The greatest golfer of all time Jack Nicklaus used to “fly” the right elbow during his swing. Jim Furyk does it his way with a big loop in the swing!
- How important is the Right Arm and Elbow in the Swing?
- The Flying Right Elbow
- Dropping the Right Arm and Elbow into the Slot
- How to Get this Important move Right
- Right Arm Position
- Maintain Both Arms in Front of the Chest
- Pitching a Baseball
- Delivering the Club from the Inside through Impact
- A Quick Summary
- Final Thoughts
- Related Articles
How important is the Right Arm and Elbow in the Swing?

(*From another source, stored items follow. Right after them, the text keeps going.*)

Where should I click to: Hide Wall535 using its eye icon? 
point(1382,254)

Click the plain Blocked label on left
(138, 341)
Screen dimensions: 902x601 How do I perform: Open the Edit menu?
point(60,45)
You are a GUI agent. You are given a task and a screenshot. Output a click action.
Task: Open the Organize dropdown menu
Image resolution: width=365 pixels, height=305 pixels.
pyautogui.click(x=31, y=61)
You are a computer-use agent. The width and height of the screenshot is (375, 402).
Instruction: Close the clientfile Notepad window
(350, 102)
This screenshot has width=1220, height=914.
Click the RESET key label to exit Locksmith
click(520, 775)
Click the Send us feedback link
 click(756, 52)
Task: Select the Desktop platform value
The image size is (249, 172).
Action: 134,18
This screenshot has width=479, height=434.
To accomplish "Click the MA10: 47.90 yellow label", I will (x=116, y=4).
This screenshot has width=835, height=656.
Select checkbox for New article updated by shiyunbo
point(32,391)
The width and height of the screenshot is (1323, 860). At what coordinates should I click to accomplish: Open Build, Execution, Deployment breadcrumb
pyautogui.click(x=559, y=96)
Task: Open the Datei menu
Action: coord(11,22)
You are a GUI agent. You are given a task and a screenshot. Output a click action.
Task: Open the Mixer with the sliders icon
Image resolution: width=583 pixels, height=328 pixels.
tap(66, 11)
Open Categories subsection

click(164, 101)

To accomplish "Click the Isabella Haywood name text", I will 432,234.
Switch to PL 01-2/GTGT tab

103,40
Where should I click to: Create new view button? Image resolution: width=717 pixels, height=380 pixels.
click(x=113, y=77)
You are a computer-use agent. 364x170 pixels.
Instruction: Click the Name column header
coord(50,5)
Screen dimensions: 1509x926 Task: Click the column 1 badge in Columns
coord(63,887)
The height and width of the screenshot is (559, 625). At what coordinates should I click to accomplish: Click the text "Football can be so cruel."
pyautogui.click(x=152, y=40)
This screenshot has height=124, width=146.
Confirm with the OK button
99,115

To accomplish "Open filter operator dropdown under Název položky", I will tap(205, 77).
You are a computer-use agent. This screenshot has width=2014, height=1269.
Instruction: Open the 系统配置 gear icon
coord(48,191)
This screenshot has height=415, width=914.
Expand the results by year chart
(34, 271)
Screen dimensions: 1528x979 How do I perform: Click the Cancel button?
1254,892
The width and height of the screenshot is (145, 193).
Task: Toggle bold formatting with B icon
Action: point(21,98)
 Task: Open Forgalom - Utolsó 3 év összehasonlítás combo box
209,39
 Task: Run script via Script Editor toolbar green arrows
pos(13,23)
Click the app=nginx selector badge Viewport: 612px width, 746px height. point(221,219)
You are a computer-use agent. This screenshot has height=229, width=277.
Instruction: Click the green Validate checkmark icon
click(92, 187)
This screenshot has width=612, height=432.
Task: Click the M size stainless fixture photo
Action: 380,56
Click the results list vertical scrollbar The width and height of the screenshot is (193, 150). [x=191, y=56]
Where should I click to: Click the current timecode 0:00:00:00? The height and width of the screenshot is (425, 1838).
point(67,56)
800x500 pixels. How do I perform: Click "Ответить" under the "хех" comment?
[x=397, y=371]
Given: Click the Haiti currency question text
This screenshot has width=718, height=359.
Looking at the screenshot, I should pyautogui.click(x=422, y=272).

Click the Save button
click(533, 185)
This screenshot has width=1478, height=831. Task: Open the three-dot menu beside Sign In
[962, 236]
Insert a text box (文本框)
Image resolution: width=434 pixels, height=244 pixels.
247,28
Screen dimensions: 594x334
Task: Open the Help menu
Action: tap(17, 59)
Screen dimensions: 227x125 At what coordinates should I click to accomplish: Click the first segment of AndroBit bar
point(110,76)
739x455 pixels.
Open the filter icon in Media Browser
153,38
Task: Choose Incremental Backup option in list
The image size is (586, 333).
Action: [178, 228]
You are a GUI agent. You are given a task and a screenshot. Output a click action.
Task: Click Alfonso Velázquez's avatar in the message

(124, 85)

The beauty of golf instruction is that the same fundamentals can be taught or discussed in many ways. Keeping it simple and without getting too technical, brings quick understanding and results. Positioning the right arm and elbow during the backswing will allow for an easy transition to deliver a consistent strike on the ball.
The Flying Right Elbow
Ideally, the right elbow should point at 90-degrees to the ground at the top of the backswing. This allows the right elbow to drop into the correct slot on the downswing and sets the swing plane coming into the ball. For some beginners, this does not feel natural, and they will tend to allow the right elbow to “float” parallel to the ground or “chicken wing” the elbow.
The left and right elbow should stay close and connected to each other, without separation. When they separate, the downswing plane will tend to move away from the body and cause all kinds of problems.
Dropping the Right Arm and Elbow into the Slot
Top golfers today change the swing plane from the backswing to the downswing. This is the term “dropping it into the slot”. It is all part of the swing sequence which relates to the transition from the backswing to the downswing. As we know, the transition is the most difficult move in the swing, and get this sequence right, and your ball striking will improve 100%.
How to Get this Important move Right
There are many theories on how to get this move right, but let’s keep it simple. The hips and weight transfer initiate the transition from backswing to downswing. The right elbow should drop or be pulled down towards the right hip when moving into the downswing. It should move towards the front of the hip, to avoid getting “stuck” behind the right hip. ( This was one of Tiger Woods main problems with the driver)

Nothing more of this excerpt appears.